Land – Registration – Adverse possession – Appellant appealing against decision of First-tier Tribunal directing first registration of respondent as proprietor of land by adverse possession – Whether application land within area demised in lease surrendered to appellant – Appeal dismissed
An issue arose concerning the ownership of a small triangular sliver of land (the application land) adjacent to Frog Island, Rainham, Essex. Frog Island used to be a peninsula. It was a tongue of land in the angle between the River Thames and Rainham Creek where the Ingrebourne River flowed into the Thames. In about 1980, the Ingrebourne River was dammed at its junction with the River Thames as part of the works ancillary to the installation of the Thames Flood Barrier. Part of the river bed was filled in and a road built across it. The purpose of the infill was to reinforce the dam and to keep the water of the Ingrebourne River away from the dam so as to prevent a build-up of stagnant water.
At that time Frog Island was owned by P which ran a timber and wharfing business from Frog Island and an adjoining wharf. The closure of the creek provided P and the appellant authority with an opportunity to build a causeway over the creek so as to gain vehicular access from Frog Island to the A13 road. It also provided an opportunity to reclaim the land between Frog Island and the dam to provide a storage facility. Between 1986 and 1988, P laid down substantial further quantities of infill on the bed of Rainham Creek and constructed the causeway. The construction was governed by an agreement for a lease and the use of the road and occupation of the storage area by an infill lease, both dated 23 June 1988. Accordingly, after that date, P owned the whole of Frog Island and was the tenant under the infill lease.
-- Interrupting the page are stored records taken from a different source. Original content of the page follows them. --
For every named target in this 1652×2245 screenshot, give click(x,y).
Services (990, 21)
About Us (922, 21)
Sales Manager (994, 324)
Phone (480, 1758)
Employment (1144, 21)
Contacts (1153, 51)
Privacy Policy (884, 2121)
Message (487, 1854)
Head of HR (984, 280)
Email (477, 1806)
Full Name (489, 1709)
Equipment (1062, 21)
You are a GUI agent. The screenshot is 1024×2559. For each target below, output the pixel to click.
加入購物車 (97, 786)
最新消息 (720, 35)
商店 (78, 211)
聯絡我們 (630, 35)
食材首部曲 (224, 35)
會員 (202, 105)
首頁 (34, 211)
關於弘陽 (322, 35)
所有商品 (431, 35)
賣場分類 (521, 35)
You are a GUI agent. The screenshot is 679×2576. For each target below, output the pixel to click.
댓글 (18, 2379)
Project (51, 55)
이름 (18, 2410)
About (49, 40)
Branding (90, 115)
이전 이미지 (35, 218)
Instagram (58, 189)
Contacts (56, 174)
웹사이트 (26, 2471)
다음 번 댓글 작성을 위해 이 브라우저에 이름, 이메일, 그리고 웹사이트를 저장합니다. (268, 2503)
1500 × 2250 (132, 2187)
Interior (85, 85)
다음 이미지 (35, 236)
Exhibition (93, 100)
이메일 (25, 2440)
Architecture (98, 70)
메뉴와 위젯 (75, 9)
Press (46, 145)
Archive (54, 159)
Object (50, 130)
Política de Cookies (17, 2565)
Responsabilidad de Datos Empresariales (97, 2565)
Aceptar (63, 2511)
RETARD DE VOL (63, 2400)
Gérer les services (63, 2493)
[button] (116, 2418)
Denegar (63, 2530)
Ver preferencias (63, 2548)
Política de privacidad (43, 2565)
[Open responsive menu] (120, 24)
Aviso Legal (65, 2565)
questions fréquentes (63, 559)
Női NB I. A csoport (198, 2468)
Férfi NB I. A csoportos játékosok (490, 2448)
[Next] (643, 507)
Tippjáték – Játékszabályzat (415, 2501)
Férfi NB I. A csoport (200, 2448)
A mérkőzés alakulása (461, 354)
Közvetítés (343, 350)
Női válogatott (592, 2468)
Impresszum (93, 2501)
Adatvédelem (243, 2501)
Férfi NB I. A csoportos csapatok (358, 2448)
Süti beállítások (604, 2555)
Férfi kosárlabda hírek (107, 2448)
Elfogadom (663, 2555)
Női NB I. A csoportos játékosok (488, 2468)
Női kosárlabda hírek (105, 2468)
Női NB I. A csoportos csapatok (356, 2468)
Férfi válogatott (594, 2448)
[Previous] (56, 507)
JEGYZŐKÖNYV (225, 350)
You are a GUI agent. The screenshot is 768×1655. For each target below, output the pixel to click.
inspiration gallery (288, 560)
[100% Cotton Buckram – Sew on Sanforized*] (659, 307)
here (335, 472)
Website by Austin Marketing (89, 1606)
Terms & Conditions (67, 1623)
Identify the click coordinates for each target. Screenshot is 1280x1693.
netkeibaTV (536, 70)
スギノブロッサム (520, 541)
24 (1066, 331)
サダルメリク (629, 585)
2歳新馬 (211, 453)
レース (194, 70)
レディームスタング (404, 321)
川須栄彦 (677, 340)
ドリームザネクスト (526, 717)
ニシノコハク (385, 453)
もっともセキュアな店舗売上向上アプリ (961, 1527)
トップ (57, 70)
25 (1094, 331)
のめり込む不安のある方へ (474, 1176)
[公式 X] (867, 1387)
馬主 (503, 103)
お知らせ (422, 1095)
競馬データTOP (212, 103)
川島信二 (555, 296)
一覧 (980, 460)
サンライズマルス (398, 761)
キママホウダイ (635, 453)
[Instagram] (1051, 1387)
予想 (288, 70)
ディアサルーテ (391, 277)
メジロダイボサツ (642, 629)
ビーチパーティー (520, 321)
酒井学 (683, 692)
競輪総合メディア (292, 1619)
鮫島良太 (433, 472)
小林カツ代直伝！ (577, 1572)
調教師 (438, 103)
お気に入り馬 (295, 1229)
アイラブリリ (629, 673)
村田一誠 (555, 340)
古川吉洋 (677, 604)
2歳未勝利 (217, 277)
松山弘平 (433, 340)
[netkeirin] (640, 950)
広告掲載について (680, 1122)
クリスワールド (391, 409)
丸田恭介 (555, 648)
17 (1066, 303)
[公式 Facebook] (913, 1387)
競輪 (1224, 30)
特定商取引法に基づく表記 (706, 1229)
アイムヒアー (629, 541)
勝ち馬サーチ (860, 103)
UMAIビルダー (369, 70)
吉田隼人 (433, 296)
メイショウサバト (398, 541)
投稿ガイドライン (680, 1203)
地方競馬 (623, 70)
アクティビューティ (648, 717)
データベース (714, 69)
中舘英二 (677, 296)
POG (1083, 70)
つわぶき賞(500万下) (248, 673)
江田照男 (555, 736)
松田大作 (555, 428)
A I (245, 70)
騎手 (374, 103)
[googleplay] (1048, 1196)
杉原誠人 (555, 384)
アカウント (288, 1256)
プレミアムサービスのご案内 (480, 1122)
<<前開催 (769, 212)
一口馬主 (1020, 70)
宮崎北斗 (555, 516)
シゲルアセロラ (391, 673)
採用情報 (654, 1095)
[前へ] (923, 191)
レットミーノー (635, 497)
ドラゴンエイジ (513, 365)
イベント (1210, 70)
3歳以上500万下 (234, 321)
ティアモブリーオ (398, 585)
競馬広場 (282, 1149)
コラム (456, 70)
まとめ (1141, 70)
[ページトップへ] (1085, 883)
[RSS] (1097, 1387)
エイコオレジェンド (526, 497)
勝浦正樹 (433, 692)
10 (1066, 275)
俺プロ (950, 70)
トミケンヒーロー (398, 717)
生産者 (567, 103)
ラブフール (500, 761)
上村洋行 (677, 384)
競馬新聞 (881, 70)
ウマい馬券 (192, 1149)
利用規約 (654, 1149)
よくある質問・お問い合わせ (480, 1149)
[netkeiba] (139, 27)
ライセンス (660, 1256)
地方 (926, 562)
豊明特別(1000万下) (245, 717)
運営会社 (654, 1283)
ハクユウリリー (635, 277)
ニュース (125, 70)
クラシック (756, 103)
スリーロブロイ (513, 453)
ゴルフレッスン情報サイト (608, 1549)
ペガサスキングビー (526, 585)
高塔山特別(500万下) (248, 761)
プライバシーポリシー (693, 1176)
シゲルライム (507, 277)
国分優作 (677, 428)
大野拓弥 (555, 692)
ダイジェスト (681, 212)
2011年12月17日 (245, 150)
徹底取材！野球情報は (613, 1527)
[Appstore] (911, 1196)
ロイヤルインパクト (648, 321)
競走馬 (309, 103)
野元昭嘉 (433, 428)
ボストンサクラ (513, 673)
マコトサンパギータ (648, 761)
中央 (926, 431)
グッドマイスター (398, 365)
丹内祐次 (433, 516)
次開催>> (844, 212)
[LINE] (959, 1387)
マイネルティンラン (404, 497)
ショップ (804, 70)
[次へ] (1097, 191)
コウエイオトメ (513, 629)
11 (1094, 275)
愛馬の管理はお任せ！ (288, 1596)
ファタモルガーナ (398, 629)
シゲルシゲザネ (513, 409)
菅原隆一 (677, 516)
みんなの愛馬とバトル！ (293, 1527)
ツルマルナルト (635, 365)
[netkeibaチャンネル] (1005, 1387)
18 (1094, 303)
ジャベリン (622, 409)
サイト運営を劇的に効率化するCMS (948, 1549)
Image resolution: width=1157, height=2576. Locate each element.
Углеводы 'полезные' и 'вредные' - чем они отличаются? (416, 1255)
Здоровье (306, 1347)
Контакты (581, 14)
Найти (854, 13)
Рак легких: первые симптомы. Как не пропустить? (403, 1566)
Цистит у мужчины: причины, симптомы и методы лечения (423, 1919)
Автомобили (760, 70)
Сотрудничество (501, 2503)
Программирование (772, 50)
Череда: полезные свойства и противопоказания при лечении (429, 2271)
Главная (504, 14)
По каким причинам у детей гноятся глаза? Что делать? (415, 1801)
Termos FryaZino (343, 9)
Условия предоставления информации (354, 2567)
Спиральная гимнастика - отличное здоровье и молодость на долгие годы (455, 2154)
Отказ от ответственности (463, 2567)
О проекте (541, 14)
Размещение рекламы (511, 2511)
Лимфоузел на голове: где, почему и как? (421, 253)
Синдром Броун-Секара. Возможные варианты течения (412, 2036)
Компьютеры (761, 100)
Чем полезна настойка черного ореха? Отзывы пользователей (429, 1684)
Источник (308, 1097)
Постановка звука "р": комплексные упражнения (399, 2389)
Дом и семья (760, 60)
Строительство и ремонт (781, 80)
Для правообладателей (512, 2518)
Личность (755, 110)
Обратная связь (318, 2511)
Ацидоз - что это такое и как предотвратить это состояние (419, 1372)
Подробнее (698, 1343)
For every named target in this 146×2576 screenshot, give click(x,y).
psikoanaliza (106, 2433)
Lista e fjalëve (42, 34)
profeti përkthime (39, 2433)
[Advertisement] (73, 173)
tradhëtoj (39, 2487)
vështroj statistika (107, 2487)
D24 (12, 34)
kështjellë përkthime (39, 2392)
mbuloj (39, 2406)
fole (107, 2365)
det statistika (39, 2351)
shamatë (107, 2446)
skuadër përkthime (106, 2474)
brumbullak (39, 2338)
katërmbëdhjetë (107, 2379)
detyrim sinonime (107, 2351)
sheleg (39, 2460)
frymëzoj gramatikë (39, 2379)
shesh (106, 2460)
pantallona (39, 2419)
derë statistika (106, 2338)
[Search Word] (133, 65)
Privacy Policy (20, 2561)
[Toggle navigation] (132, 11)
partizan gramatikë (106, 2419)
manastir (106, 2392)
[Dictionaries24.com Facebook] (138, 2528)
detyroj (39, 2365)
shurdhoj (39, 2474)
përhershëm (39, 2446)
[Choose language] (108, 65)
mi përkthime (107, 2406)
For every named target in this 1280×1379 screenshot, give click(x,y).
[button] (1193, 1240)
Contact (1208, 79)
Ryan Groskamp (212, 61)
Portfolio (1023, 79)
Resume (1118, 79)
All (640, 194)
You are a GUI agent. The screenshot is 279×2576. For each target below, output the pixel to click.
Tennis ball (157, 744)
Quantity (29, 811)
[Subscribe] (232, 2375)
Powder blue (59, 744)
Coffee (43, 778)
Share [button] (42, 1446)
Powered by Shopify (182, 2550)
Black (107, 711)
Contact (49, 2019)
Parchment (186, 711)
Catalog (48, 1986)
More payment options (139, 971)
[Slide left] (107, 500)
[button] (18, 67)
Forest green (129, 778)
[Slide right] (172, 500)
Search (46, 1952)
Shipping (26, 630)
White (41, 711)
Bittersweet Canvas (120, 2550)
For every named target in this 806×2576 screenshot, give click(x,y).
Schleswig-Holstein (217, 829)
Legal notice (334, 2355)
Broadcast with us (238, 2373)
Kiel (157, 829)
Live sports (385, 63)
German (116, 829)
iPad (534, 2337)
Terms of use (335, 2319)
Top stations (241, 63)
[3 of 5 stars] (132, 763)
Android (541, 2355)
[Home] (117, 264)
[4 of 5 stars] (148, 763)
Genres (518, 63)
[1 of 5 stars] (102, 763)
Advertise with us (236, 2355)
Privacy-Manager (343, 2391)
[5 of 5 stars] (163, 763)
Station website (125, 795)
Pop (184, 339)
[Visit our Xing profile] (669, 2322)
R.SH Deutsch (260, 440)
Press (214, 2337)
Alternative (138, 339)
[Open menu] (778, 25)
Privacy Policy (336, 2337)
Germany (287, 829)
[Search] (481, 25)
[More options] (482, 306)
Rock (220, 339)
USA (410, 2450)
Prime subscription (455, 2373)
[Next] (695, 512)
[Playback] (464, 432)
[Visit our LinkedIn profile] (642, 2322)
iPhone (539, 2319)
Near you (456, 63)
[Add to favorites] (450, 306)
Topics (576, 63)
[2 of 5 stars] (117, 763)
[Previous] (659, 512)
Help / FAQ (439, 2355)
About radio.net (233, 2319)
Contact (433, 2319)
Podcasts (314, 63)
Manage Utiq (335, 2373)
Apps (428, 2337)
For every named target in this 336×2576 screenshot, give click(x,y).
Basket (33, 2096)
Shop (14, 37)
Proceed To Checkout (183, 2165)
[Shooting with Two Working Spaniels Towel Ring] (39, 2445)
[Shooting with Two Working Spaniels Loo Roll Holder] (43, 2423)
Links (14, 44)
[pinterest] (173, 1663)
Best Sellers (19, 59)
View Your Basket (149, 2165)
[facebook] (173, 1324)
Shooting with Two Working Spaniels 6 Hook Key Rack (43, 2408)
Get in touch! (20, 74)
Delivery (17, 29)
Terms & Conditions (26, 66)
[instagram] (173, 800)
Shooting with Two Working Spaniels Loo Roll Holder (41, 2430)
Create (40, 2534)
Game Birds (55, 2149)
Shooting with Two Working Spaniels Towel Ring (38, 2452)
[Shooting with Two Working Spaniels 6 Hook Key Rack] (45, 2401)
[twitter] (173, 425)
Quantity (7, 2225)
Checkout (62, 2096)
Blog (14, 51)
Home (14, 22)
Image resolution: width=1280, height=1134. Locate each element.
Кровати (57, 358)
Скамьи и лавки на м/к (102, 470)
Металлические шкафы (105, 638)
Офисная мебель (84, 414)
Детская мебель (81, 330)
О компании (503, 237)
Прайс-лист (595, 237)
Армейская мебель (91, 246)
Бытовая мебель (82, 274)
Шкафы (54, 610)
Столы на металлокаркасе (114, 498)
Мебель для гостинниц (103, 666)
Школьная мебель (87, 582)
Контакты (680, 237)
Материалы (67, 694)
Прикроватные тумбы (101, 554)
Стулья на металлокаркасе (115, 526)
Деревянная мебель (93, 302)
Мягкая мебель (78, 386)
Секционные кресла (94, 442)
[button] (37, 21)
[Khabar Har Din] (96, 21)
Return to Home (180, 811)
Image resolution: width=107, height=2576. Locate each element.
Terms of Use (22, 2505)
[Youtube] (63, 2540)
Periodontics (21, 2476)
In 1988, the appellant granted P a lease of the infill and the causeway. Frog Island comprised two separate adjoining titles (Frog 1 and Frog 2). In 1989, P sold Frog Island and assigned the infill lease to a company which sold Frog 2 to the respondent’s holding company in 1998 and sold Frog 1 to the respondent in 2001. The infill lease was surrendered to the appellant in 2007. The application land comprised part of the infill. An issue arose whether the application land was included as part of that demise.
In May 2014, the respondent applied to HM Land Registry for first registration as proprietor of the application land claiming adverse possession from 1998 by itself and its predecessor in title. The appellant objected to the application which was referred to the First-tier Tribunal (FTT) under section 73(7) of the Land Registration Act 2002. The FTT decided that the lease plan was ambiguous but held that the land demised by the infill lease did not include any part of the application land. Therefore, she directed the Chief Land Registrar to give effect to the respondent’s application. The judge granted the appellant permission to appeal limited to the construction of the infill lease. The order was stayed pending the outcome of the appeal.
Held: The appeal was dismissed.
(1) It was well established that in construing a conveyance, the court had to look at the conveyance in the light of the circumstances which surrounded it in order to ascertain what had been therein been expressed as the intention of the parties. The effect of the conveyance was not determined by evidence of what the parties to it believed it meant, but what, against the relevant objective factual background, they would reasonably have understood it to mean. Looking at evidence of the actual and known physical condition of the relevant land at the date of the conveyance and having the attached plan in your hand on the spot when that was being done were permitted as an exercise in construing the conveyance against the background of its surrounding circumstances. They included knowledge of the objective facts reasonably available to the parties at the relevant date. Although, in a sense, that approach took the court outside the terms of the conveyance, it was part and parcel of the process of contextual construction. The rejection of extrinsic evidence which contradicted the clear terms of a conveyance was consistent with that approach: Pennock v Hodgson [2010] EWCA Civ 873; [2010] PLSCS 223 applied. Ali v Lane [2007] 1 EGLR 71 considered.
(2) In the present case, the judge’s conclusion that the land demised by the infill lease extended to the foot of the embankment to the north of the causeway and therefore had not included any part of the application land was supported by a number of factors. The definition of the accessway in the infill lease referred to the roadway as constructed at the north-western edge of the premises. Although the causeway as built was not in the position shown in the infill lease plan, the definition of accessway provided that the position of the accessway was shown “for the purpose of identification”. The definition of premises (which incorporated the plan) referred to the land “which has been filled in and reclaimed from the Creek bed …in accordance with [the agreement for lease]”. It was plain from the plan attached to the agreement for lease that the expert evidence at the hearing before the FTT, and its finding that the approved plan did not provide for any infill to the north of the causeway. Consequently, any infill to the north had not been in accordance with the approved plans. There was no agreement in writing evidencing any variation to the approved plan. Furthermore, in agreement with the FTT, there was no point in leasing to P the river bed extending north of the embankment to an arbitrary line and no point in leasing the south-western end of the Ingrebourne River.
Christopher Stone QC (instructed by the Port of London Authority) appealed for the appellant; Duncan Kynoch (instructed by Sanders Solicitors, of Romford) for the respondent.